> [YOUR ASSIGNMENT]:
Could each entry below be written out exactly, with every picture dropped?

(Stored items)
::::::

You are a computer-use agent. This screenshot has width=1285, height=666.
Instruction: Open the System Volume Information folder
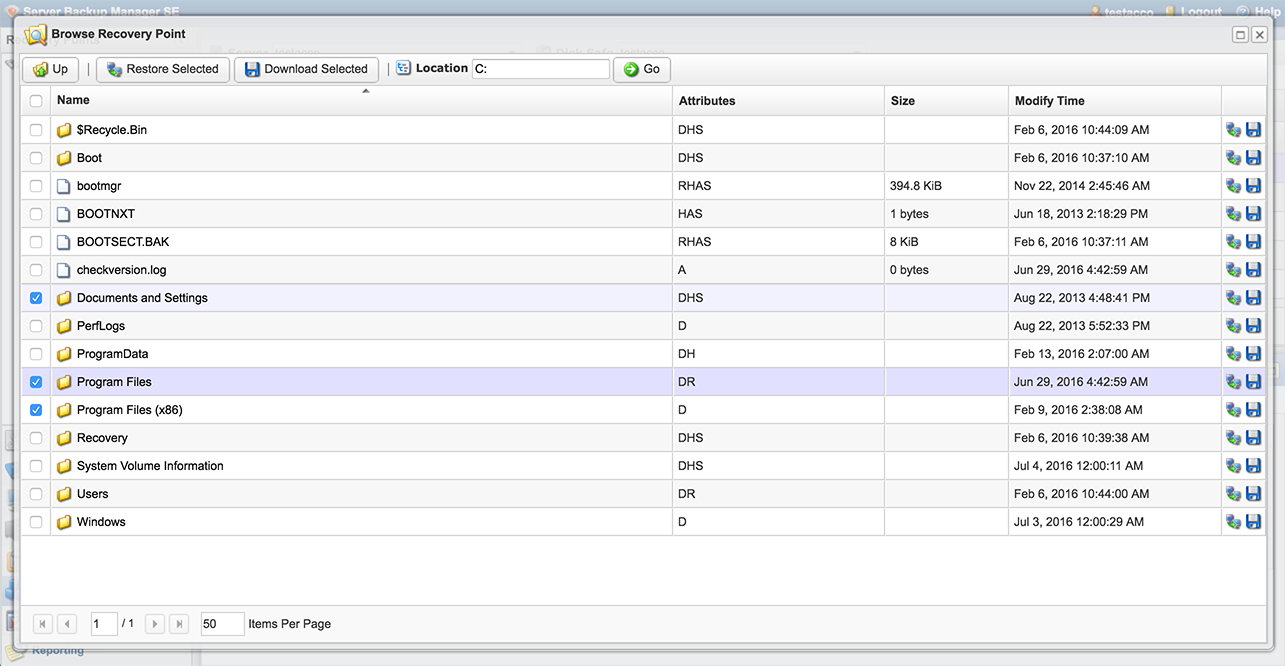149,466
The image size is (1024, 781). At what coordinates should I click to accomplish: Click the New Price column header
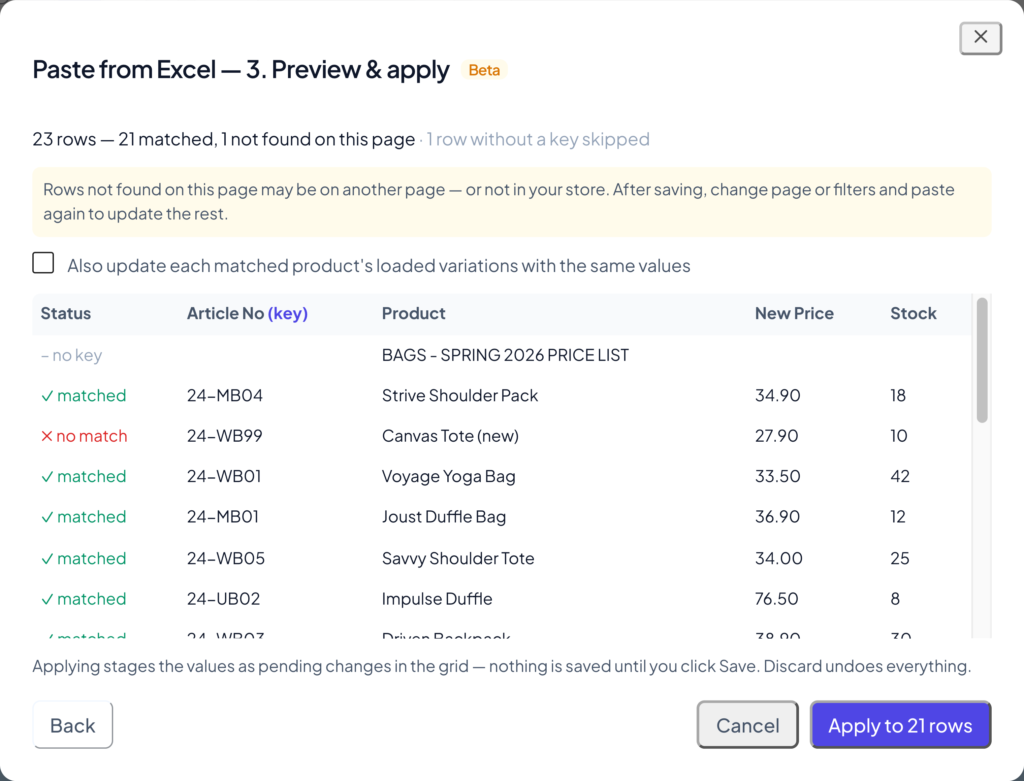point(794,313)
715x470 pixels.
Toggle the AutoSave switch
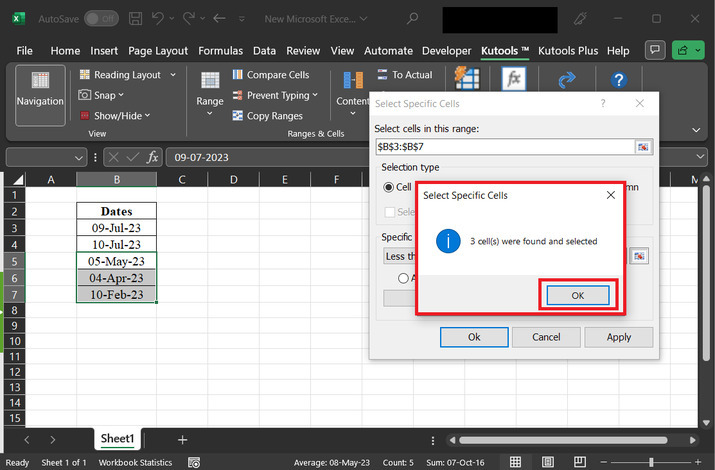[100, 19]
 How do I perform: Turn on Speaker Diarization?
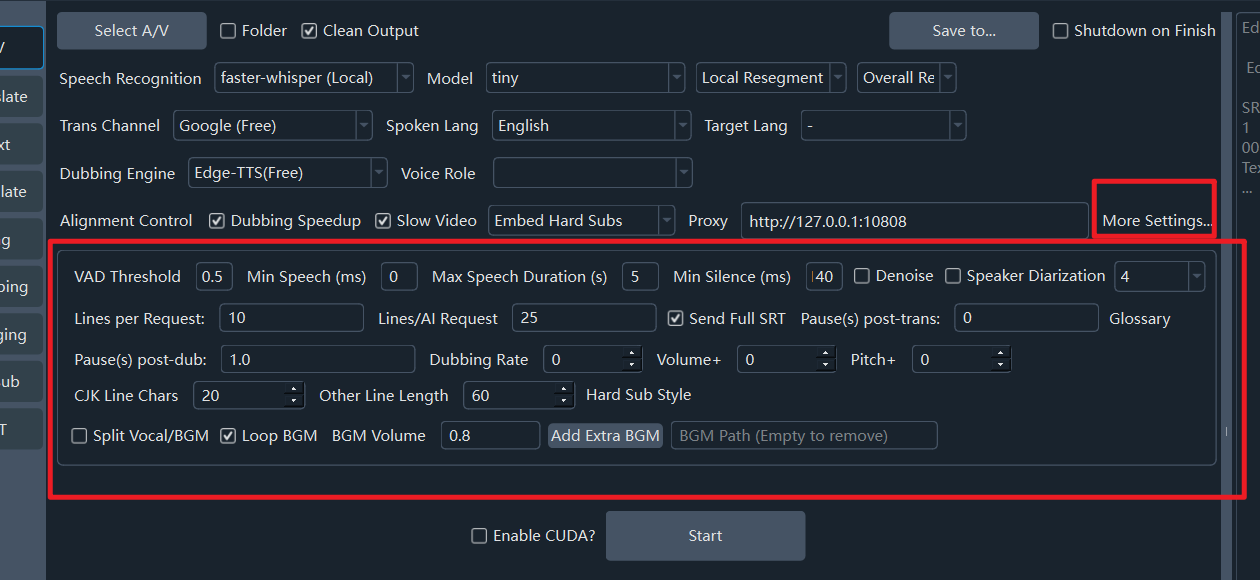pos(954,276)
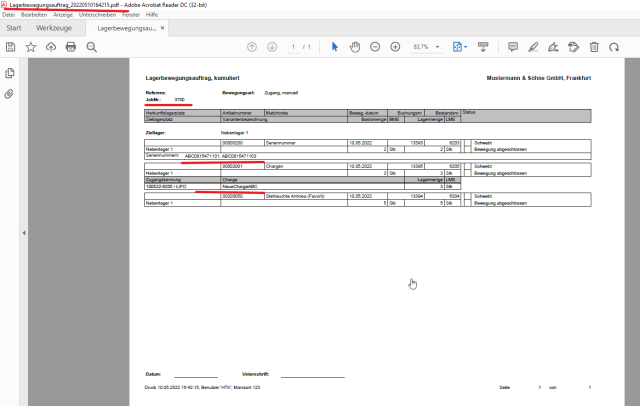Tick the Schwebt box for Chargen row
This screenshot has width=640, height=406.
(x=467, y=167)
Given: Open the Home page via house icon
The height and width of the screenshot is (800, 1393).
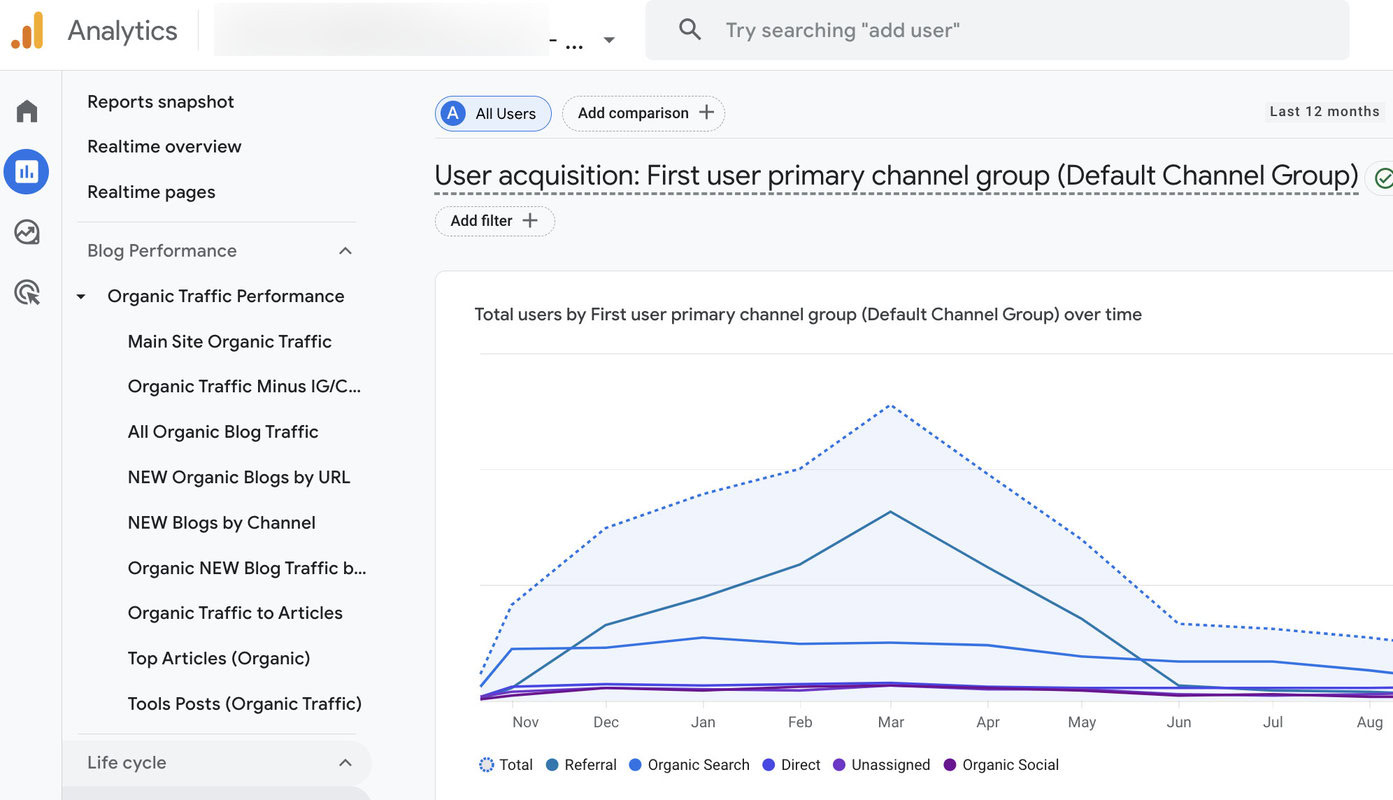Looking at the screenshot, I should click(25, 111).
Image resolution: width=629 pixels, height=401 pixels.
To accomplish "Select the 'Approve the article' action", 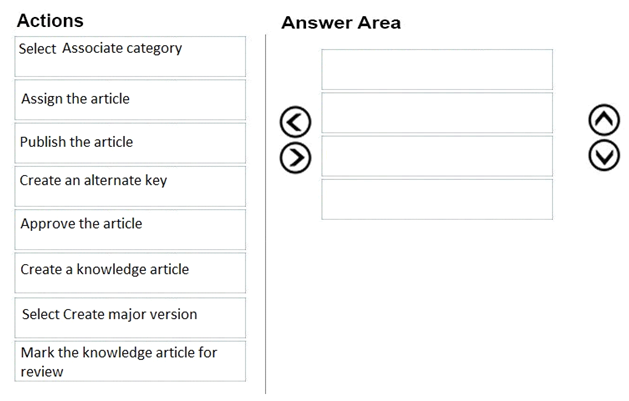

::::::

> [FINISHED EXERCISE]:
You are a computer-use agent. This screenshot has width=1285, height=666.
Instruction: Open the System Volume Information folder
149,466
The image size is (1024, 781). At what coordinates should I click to accomplish: Click the New Price column header
point(794,313)
715x470 pixels.
Toggle the AutoSave switch
[100, 19]
 How do I perform: Turn on Speaker Diarization?
pos(954,276)
Tick the Schwebt box for Chargen row
This screenshot has width=640, height=406.
(x=467, y=167)
Given: Open the Home page via house icon
The height and width of the screenshot is (800, 1393).
Looking at the screenshot, I should click(25, 111).
Image resolution: width=629 pixels, height=401 pixels.
To accomplish "Select the 'Approve the article' action", 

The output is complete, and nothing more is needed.